No, the database design makes this a lot faster and there is no chance of it happening again. It’s not yet as optimal as I would like because each file is uploaded separately instead of having the ability to do mass uploads of multiple files at once when they are very small files (tokens for example), so there’s a latency introduced with each file and having to wait for confirmation. That should be improved soon (See Forge Feature Roadmap) but it’s not as bad as it used to be. Accessing assets database would be in under 10 milliseconds now, instead of the 1 to 3 seconds that I had before.
I guess as an example, it takes me about 10-20 seconds to upload 72 files that are 225 MB in size if i do it through FileZilla to an Amazon server of my own. Using forge, this takes me about 5 minutes. I’m not sure where the bottleneck is but it’s not insignificant.

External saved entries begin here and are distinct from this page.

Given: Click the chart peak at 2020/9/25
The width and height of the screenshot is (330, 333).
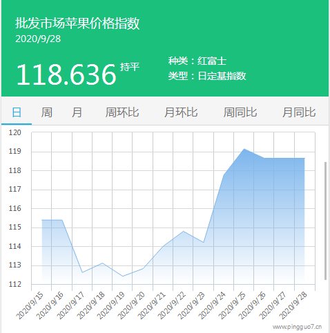Looking at the screenshot, I should (x=244, y=149).
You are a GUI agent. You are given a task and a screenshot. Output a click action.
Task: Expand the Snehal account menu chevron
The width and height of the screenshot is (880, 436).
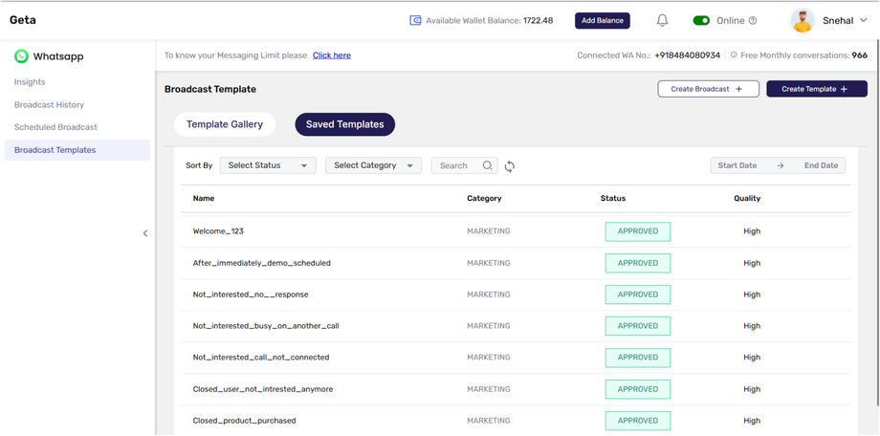click(x=864, y=20)
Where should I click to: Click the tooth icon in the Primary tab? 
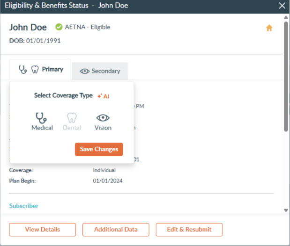pos(35,70)
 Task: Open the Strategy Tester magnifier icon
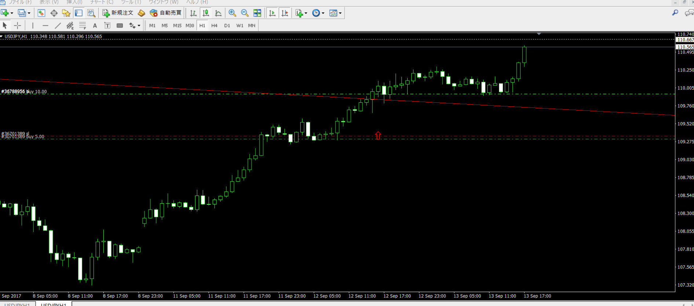point(91,13)
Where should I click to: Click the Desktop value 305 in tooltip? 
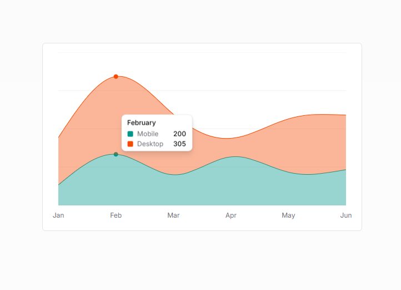click(x=179, y=144)
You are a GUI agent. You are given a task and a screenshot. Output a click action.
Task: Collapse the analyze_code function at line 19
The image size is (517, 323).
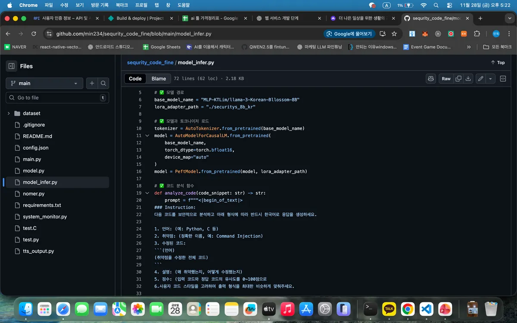point(147,193)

Are you saying that gap will close significantly with new features?
Yes, that’s a different issue. The upload of an asset isn’t slow, it’s the mass import of multiple assets that is.
FileZilla will stream multiple files at once or send them in a single continuous stream, and it has a single connection to the server. In the case of Forge assets, it’s doing a separate connection for every file and uploading it, waiting for success confirmation then doing the next file. Don’t forget that for each file you upload to the server, the server itself then needs to upload it to the geo-distributed S3 storage before confirming reception. Although that’s faster than your upload since the two servers are in the same datacenter, it still requires one additional connection to be established.
How long would it take if you used Filezilla to upload one file, then disconnect, reconnect, upload the second one, disconnect, reconnect, etc… for all 72 files ? Probably more than the 10-20 seconds you mentioned.
So to summarize, the issue you’re describing (which is definitely an issue and which I plan on fixing very soon) is not about “asset upload is slow”, but rather on “no mass-upload optimizations”, which is why I said it’s unrelated to this issue.
This specific issue was that it would take 1 to 3 seconds to process on the server side a single upload, and the more assets you had, the more time it took to process it. Now, you can have 0 assets or a million assets, it will always take the same amount of time, less than 10 milliseconds to process it (add it to your assets library, create the parent folders if they don’t already exist, update your total used quota, which is what took seconds before). That’s independent of the time it takes to establish the connection and upload the actual file content.
Are you saying that gap will close significantly with new features?
Yes, it should become much faster. I have a bunch of optimizations planned to make it faster, there’s always going to be the cost of having to do the upload from the server to the S3 storage, but I have been working on ways to try and optimize that as well.